Decriminalization Bill is Proposed
On the afternoon of March 25th, representative Joe Moody (D-El Paso) saw to it that his legislation, House Bill 63, passed out of the Criminal Jurisprudence committee on a vote of 5-2. Moody’s proposal would weaken the penalties for possessing small amounts of marijuana, specifically, it would make possession of one ounce of the drug a fine not exceeding 250 dollars. Further, the legislation would prevent police officers from arresting an individual solely for possession of fewer than 4 ounces.
The bill, which now has over 50 legislators backing it, has finally been added to the house calendar on April 25th. However, even if the bill passes the House, the Senate will likely table it.
Why wouldn’t the legislature pass sensible marijuana laws that have bi-partisan support? The answer is Dan Patrick
Dan Patrick Resists the Marijuana Bill
Though many think of the sports icon Dan Patrick, the Dan discussed today is the lesser known Lieutenant Governor of Texas.
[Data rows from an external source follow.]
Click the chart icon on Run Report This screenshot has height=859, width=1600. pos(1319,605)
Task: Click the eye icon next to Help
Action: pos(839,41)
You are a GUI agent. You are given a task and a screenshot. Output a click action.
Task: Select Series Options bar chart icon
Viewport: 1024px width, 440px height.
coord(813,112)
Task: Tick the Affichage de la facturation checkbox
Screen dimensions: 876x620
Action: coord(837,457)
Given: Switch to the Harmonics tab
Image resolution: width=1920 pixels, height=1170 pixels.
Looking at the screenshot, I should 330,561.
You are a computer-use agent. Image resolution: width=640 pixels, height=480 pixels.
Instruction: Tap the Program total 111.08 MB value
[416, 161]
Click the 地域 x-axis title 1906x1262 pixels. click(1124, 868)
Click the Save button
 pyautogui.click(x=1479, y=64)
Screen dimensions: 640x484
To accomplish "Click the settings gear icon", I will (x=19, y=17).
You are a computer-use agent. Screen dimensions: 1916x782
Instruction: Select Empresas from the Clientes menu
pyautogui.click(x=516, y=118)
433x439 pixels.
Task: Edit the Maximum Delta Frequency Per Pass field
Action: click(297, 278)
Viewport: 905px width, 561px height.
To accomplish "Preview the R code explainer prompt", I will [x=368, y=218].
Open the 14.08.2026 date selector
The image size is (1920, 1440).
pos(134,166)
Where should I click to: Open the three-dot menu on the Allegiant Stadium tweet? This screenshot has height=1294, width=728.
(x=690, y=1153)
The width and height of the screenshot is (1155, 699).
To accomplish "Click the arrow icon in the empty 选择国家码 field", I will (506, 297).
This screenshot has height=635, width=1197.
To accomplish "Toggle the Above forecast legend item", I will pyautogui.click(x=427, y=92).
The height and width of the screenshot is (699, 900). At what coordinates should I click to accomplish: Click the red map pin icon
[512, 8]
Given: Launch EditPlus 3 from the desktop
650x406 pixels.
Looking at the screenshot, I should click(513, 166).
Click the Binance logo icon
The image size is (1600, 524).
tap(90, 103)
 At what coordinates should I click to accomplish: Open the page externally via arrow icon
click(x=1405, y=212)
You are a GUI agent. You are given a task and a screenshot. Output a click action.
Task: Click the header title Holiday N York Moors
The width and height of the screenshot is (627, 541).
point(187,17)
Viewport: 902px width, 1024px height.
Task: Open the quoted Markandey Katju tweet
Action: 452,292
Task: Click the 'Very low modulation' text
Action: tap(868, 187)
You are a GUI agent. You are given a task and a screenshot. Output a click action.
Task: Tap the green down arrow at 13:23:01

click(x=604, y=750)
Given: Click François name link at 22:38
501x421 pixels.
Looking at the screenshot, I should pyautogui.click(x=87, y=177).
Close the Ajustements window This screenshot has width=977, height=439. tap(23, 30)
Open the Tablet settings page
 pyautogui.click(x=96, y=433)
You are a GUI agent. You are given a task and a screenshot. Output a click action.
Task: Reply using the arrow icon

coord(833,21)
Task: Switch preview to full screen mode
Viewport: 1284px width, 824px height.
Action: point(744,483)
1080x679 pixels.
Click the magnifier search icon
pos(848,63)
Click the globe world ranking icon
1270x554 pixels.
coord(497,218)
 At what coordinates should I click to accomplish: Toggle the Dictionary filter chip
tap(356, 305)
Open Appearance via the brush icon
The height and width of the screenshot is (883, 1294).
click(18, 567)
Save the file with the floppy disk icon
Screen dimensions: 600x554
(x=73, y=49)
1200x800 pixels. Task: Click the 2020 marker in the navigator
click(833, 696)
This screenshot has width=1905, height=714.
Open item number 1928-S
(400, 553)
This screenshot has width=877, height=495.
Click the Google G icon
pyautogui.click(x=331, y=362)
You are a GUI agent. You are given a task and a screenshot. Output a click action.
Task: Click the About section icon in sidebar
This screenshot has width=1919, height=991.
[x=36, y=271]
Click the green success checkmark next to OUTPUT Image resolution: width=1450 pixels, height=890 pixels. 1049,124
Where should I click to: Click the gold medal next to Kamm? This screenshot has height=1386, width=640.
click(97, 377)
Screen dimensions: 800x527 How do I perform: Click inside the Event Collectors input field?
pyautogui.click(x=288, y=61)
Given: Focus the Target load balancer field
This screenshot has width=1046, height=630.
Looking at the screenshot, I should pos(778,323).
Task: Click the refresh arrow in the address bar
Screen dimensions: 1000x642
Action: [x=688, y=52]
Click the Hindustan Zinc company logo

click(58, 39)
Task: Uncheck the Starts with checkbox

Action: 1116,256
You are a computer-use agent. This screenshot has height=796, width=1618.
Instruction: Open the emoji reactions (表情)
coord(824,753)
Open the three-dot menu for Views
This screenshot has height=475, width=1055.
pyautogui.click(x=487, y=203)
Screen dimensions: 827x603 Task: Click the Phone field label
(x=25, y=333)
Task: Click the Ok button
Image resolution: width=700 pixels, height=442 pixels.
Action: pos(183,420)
Elected in 2014, Patrick (R) has the distinct duty of running the Senate chambers and organizing the docket. He explicitly stated in a 2019 Texas Tribune interview that Patrick is “strongly opposed to weakening any laws against marijuana [and] remains wary of the various medicinal use proposals that could become a vehicle for expanding access to this drug.” Backing Patrick’s stance is the House Freedom Caucus, a conservative political pact, which has worked tirelessly to make sure individuals are not free to enjoy a plant.
This anti-marijuana pact not only is attempting to block H.B. 63 from becoming law but in 2017 the freedom caucus worked to block over five bipartisan bills from being debated on the floor.
Currently, the 2019 state of Texas legislature has well over 60 bills concerning marijuana. Moody’s House Bill 63 is leading the pact. The legislature still scheduled Bill 63, despite the anti-drug pact trying to get the legislation tabled.
The Pew Research center found that six in ten Americans support the legalization of marijuana, and over half of all states have either legal recreational or medical cannabis. Yet in the state of Texas, a stubborn Lieutenant governor and a not very free freedom caucus are keeping Texan pot users further oppressed, while other progressive states are joining the drug reform movement.